* **Actions to take**
[1] In the Commonwealth v. Owens opinion, on what date was the case decided?
[2] Retype the Commonwealth v. Owens opinion from "OPINION OF THE" to "45 (1965) (dictum).".
[3] Extend the Commonwealth v. Owens opinion, starting right after its final sentence.

Commonwealth v. Owens

Decision Date12 November 1970
Citation271 A.2d 230,441 Pa. 318
PartiesCOMMONWEALTH of Pennsylvania v. Thomas Lee OWENS, Appellant.
CourtPennsylvania Supreme Court

Ronald E. Wilson, Michael A. Donadee, Pittsburgh, for appellant.

Robert W. Duggan, Dist. Atty., Carol Mary Los Robert L. Campbell, Asst. Dist. Attys., Pittsburgh, for appellee.

Before BELL, C.J., and JONES, COHEN, EAGEN, O'BRIEN ROBERTS and POMEROY, JJ.

OPINION OF THE COURT

ROBERTS Justice.

It has been the law in the criminal courts of Pennsylvania that a defendant's unexplained possession of recently stolen goods is sufficient proof of his guilt of the crime of receiving stolen goods. Although the statute defining that crime provides as an express element that the defendant knew or had reason to know that the goods in question had been stolen, [1] it has been reasoned that such scienter may be presumed from evidence of mere possession. Commonwealth v. Pittman, 179 Pa.Super. 645, 118 A.2d 214 (1955); Commonwealth v. Kaufman, 179 Pa.Super 247, 116 A.2d 316 (1955); Commonwealth v. Joyce, 159 Pa.Super. 45, 46 A.2d 529 (1946). We have in the past made reference to this doctrine but have never formally sanctioned it. Commonwealth ex rel. Chatary v. Nailon, 416 Pa. 280, 283--284, 206 A.2d 43, 45 (1965) (dictum).

This case raises a serious question as to the continuing validity of this presumption in light of the United States Supreme Court's recent decisions in Leary v. United States, 395 U.S. 6, 89 S.Ct. 1532, 23 L.Ed.2d 57 (1969), and Turner v. United States, 396 U.S. 398, 90 S.Ct. 642, 24 L.Ed.2d 610 (1970).

* **Excerpted data**
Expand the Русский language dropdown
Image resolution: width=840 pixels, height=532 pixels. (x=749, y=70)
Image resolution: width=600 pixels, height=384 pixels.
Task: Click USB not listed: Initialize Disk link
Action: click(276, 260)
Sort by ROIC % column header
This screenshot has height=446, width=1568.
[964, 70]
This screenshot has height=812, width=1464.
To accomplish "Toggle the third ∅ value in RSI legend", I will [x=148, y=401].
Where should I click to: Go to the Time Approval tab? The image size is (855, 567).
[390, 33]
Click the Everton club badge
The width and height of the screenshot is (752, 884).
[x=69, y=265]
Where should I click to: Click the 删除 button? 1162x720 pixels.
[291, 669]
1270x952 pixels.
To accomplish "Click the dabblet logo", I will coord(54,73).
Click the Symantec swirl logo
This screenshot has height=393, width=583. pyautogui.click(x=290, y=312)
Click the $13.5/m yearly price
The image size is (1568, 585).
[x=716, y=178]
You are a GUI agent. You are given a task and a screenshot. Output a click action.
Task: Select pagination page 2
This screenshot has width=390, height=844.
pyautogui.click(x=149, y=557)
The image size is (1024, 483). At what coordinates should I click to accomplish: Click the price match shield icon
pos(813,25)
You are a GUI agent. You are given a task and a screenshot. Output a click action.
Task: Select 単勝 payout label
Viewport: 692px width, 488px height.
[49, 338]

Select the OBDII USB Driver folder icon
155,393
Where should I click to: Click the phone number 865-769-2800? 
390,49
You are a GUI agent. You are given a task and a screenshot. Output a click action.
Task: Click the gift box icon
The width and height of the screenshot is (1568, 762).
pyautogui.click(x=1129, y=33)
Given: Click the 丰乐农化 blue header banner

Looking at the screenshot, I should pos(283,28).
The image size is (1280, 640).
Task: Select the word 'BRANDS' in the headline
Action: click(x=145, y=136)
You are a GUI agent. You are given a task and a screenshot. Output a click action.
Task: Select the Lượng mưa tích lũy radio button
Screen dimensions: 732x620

* **The results**
[1] 12 November 1970

[2]
OPINION OF THE COURT

ROBERTS Justice.

It has been the law in the criminal courts of Pennsylvania that a defendant's unexplained possession of recently stolen goods is sufficient proof of his guilt of the crime of receiving stolen goods. Although the statute defining that crime provides as an express element that the defendant knew or had reason to know that the goods in question had been stolen, [1] it has been reasoned that such scienter may be presumed from evidence of mere possession. Commonwealth v. Pittman, 179 Pa.Super. 645, 118 A.2d 214 (1955); Commonwealth v. Kaufman, 179 Pa.Super 247, 116 A.2d 316 (1955); Commonwealth v. Joyce, 159 Pa.Super. 45, 46 A.2d 529 (1946). We have in the past made reference to this doctrine but have never formally sanctioned it. Commonwealth ex rel. Chatary v. Nailon, 416 Pa. 280, 283--284, 206 A.2d 43, 45 (1965) (dictum).

[3]
The appellant Owens after trial without a jury was adjudged guilty of receiving stolen goods and sentenced to a term of three years imprisonment. He then filed a motion for new trial which was eventually dismissed for failure to proceed. On November 1, 1967, appellant filed an application to reinstate his motion for new trial and for leave to file a motion for arrest of judgment Nunc pro tunc. The application was granted but the motions subsequently denied on their merits on February 11, 1969. The Superior Court affirmed per curiam. We granted allocatur and this appeal followed.

The evidence presented at appellant's trial, viewed in the light most favorable to the prosecution, established the following:

At approximately 11:10 P.M. on the evening of January 31, 1967, Dr. Dick Kazin parked and left his automobile on Craft Avenue in the Oakland section of Pittsburgh. Upon returning to the car some twenty minutes later, he discovered one of the car's front windows broken and three handguns and two snow tires missing from within.

On February 19, 1967, Lieutenant O'Connell of the Pittsburgh police force went to the grocery store of one Earl Harris armed with a search warrant seeking contraband moonshine whiskey. Not only did the search for the moonshine prove fruitful, but O'Connell also found one of the pistols that had been stolen from Kazin less than three weeks earlier. At appellant's trial Harris testified that he had purchased the pistol from appellant for a total price of $30, paying $20 in cash with a balance of $10. In partial corroboration of this story Harris' wife Velma testified that appellant had come into the grocery store seeking payment of the $10 balance and attempting to sell a second pistol which he showed to her at that time. [2] Velma Harris admitted, however, that appellant had offered no clue as to how he had come into possession of either of the weapons.

The foregoing is the sum of the prosecution's case.

Appellant testified in his own behalf and admitted having met Harris in prison many years earlier and having seen him on the street several times in the subsequent years. However, he denied any connection with the stolen gun or its sale or attempted sale to Harris. He further denied all of Velma Harris' testimony concerning his supposed demand for a $10 balance and attempt to sell a second gun.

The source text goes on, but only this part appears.